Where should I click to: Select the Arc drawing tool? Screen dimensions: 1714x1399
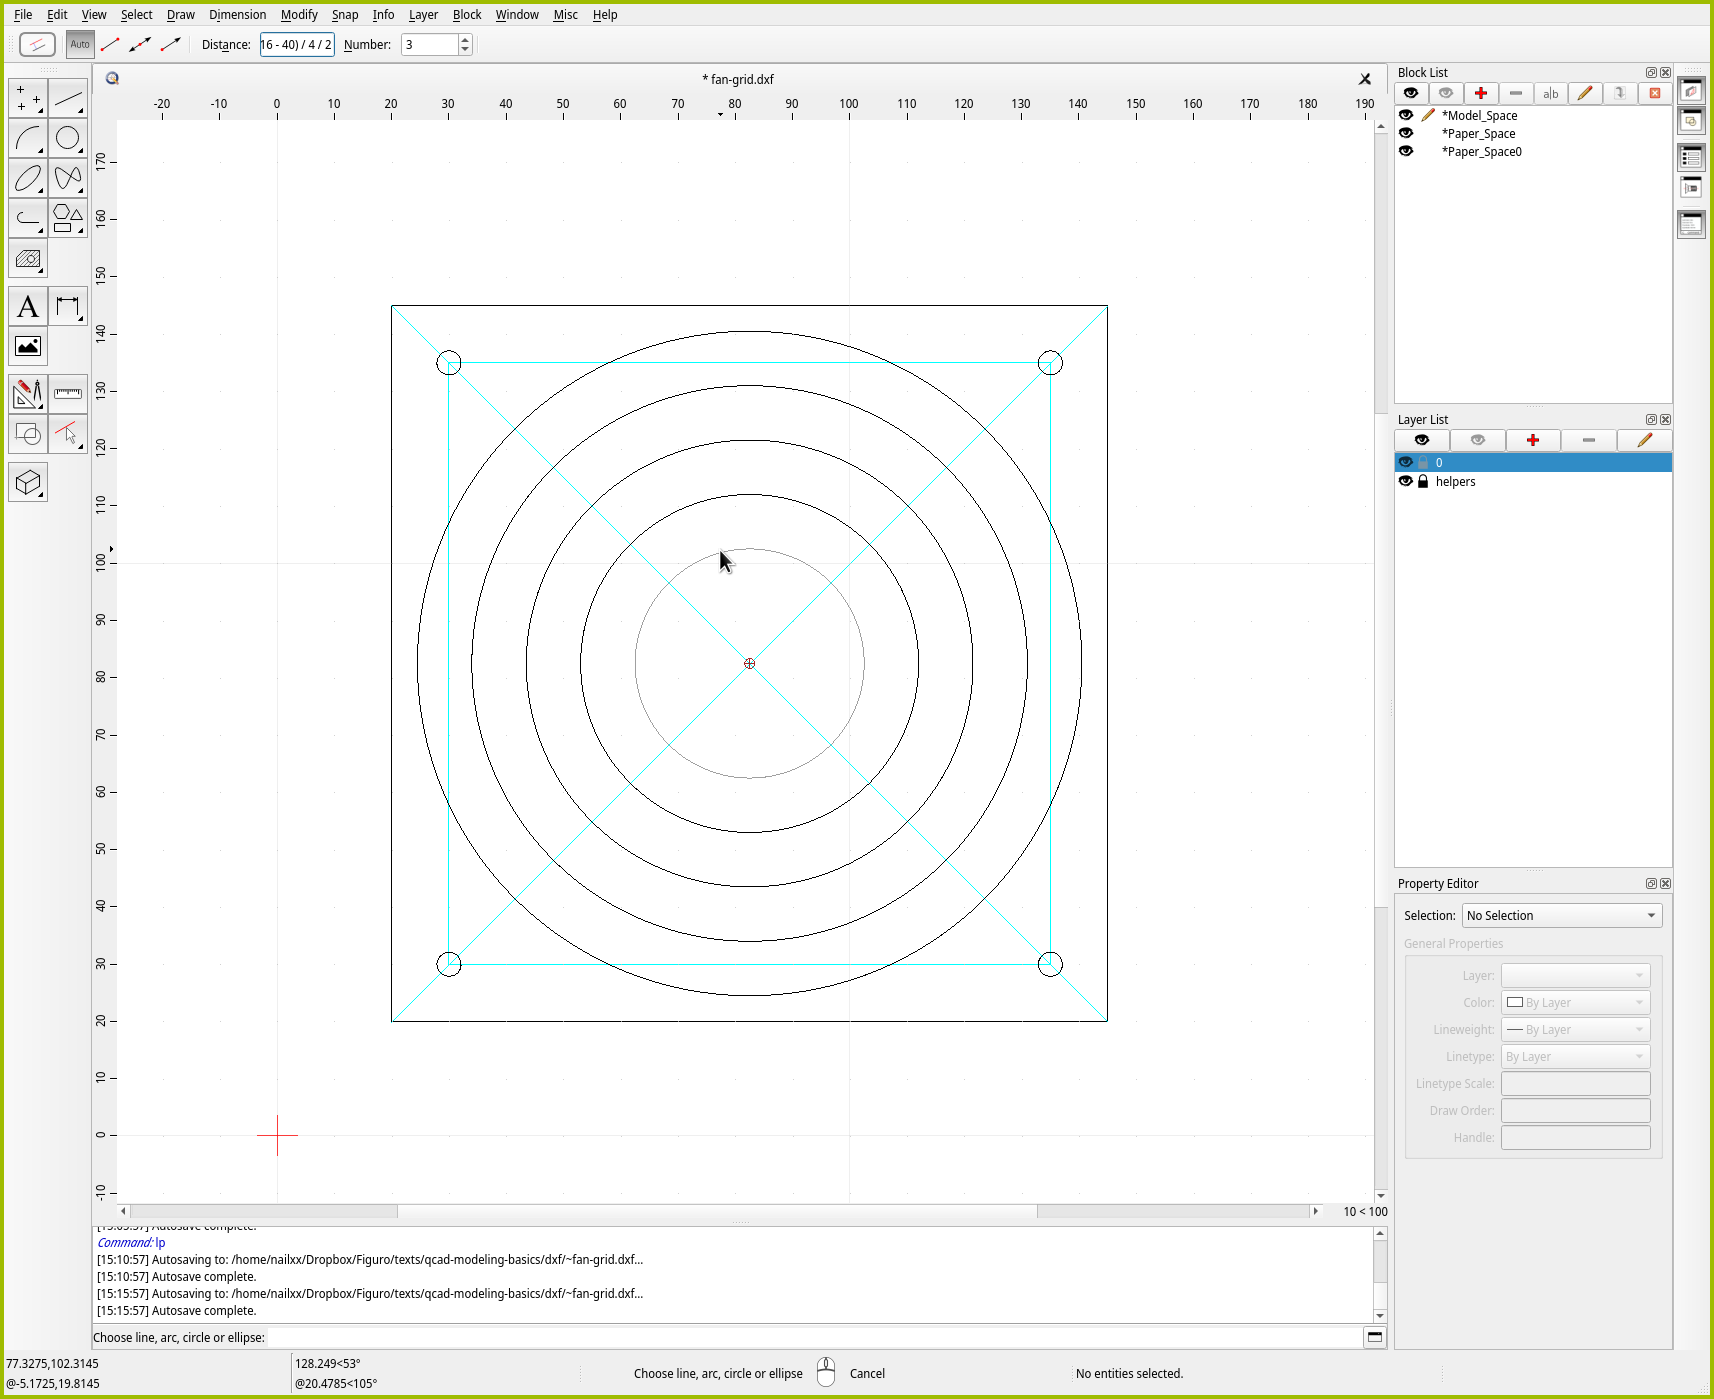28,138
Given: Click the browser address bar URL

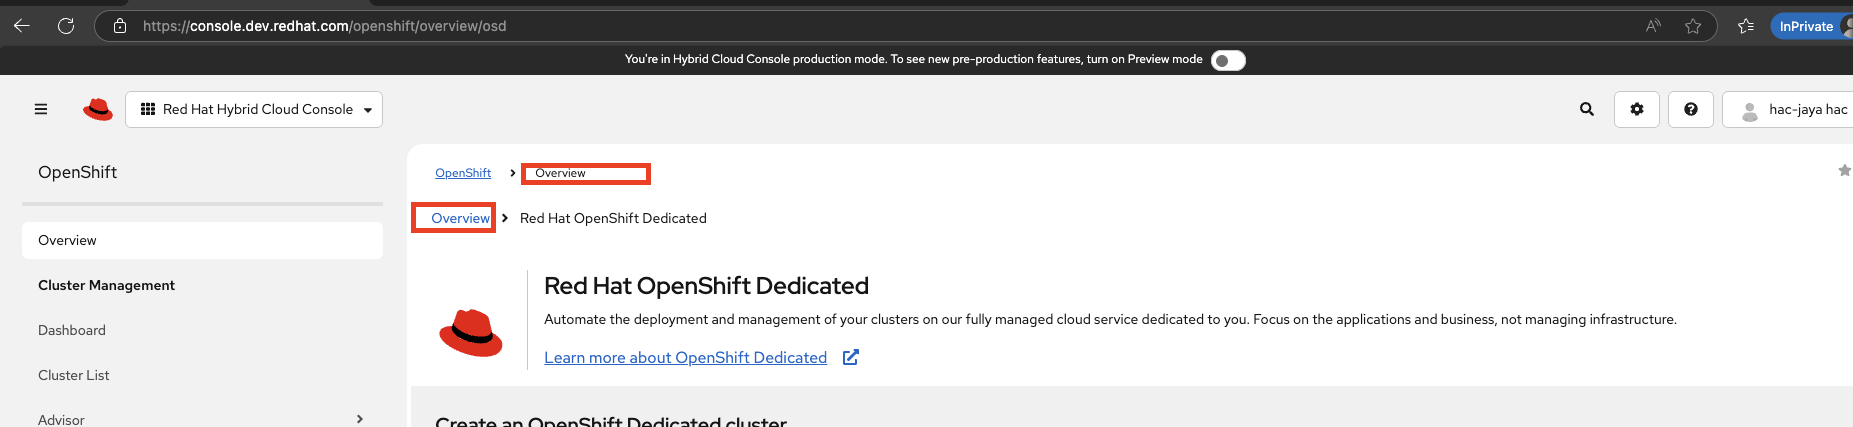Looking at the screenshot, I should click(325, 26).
---
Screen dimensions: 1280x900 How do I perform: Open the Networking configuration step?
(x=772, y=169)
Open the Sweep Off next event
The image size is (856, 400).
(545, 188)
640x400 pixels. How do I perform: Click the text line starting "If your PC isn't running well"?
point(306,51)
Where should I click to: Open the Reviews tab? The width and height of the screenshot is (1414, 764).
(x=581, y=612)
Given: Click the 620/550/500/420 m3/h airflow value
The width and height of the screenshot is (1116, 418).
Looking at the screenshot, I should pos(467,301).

### WHAT THIS TASK INVOLVES
Please give back exactly the lines of this listing beginning at the line with "640x400 pixels. How" and ending with the line with "Given: Click the 620/550/500/420", both included, and nothing else.

### PROBLEM SOLUTION
640x400 pixels. How do I perform: Click the text line starting "If your PC isn't running well"?
point(306,51)
Where should I click to: Open the Reviews tab? The width and height of the screenshot is (1414, 764).
(x=581, y=612)
Given: Click the 620/550/500/420 m3/h airflow value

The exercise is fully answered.